### [Texto citado]
·····

Por Carolina Vásquez Araya:
Un continente lleno de recursos, incapaz de gobernarse a sí
mismo.
Hay que comenzar por definir los términos, ya que de acuerdo
con la Academia de la Lengua Española, soberanía es el “poder político supremo
que corresponde a un Estado independiente” y Estado es “el conjunto de los
órganos de gobierno de un país soberano”. Uno y otro interconectados en el
concepto de independencia política como uno de los pilares fundamentales de
cualquier sistema de gobierno. Por lo tanto, para presumir de pertenecer a un
Estado soberano existen condiciones específicas que, cuando estas no se
cumplen, vacías de contenido cualquier discurso emitido por un político en el
poder.
Ningún país latinoamericano posee ese rimbombante título.
Condicionados y corrompidos en todos sus estamentos por el poder económico y
político de países mucho más poderosos cuyos intereses siempre prevalecerán por
sobre los de los pueblos sometidos a sus exigencias, han perdido desde hace
mucho el derecho de ser soberanos. Baste retroceder a los archivos históricos
para constatar la profunda injerencia extranjera en decisiones de orden
estrictamente interno en todos y cada uno de nuestros países. La dependencia
diseñada y construida como una herramienta de supuesto desarrollo se ha
transformado en un lazo indeseable cuyo único resultado es la pobreza y la
incapacidad de los gobiernos del continente para gobernar con independencia y
un enfoque social de beneficio para sus pueblos.
América Latina ha sido y continúa siendo el patio trasero de
intereses totalmente ajenos a esta región. Las pugnas entre Estados Unidos y Rusia,
entre Estados Unidos y los países productores de petróleo, entre Estados Unidos
y la maquinaria comercial de China, siguen aplastando los intereses propios de
cada Estado de nuestro continente en un perverso juego de presiones de todo
tipo, sobornando a políticos puestos a conveniencia de las élites con el fin de
impedir el empoderamiento de la ciudadanía y así garantizar la sumisión y el
entreguismo.

·····

### [Sección de datos]
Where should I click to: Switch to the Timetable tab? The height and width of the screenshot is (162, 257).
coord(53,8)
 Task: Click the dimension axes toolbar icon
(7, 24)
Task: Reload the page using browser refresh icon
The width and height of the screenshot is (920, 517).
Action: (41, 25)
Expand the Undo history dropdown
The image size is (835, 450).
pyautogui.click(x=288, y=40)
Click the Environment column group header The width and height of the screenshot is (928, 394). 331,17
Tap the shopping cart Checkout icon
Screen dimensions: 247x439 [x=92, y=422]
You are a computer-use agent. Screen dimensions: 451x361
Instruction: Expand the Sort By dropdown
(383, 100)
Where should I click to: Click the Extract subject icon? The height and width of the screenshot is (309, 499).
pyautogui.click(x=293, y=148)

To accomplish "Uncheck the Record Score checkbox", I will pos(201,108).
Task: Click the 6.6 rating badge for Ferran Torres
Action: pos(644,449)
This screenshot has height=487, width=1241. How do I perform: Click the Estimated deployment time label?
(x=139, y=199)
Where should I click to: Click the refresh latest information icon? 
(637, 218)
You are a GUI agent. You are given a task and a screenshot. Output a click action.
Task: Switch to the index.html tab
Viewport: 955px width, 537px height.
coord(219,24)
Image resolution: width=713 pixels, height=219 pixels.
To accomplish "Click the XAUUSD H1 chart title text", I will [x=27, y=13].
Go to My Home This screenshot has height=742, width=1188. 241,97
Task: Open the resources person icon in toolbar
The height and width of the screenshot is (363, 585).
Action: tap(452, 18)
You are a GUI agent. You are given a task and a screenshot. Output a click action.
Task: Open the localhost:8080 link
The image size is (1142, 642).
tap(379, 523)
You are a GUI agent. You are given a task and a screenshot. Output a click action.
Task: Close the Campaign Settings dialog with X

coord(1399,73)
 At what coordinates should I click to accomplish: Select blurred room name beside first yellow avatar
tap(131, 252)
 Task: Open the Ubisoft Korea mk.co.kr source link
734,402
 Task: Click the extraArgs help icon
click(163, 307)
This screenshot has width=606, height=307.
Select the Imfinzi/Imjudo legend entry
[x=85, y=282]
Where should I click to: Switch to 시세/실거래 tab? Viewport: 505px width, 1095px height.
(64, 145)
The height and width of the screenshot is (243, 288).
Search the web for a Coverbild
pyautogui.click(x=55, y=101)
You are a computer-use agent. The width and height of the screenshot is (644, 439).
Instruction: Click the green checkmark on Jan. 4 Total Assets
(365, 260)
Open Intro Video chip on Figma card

·····

### [Ejercicios]
1. Copia el fragmento del texto citado que va de "Por Carolina Vásquez" a "ese rimbombante título.", y cambia "soberanía" por "autonomía".
2. Enumera todos los países y regiones que el texto citado menciona por su nombre propio.

### [Soluciones]
1.
Por Carolina Vásquez Araya:
Un continente lleno de recursos, incapaz de gobernarse a sí
mismo.
Hay que comenzar por definir los términos, ya que de acuerdo
con la Academia de la Lengua Española, autonomía es el “poder político supremo
que corresponde a un Estado independiente” y Estado es “el conjunto de los
órganos de gobierno de un país soberano”. Uno y otro interconectados en el
concepto de independencia política como uno de los pilares fundamentales de
cualquier sistema de gobierno. Por lo tanto, para presumir de pertenecer a un
Estado soberano existen condiciones específicas que, cuando estas no se
cumplen, vacías de contenido cualquier discurso emitido por un político en el
poder.
Ningún país latinoamericano posee ese rimbombante título.

2. América Latina, Estados Unidos, Rusia y China.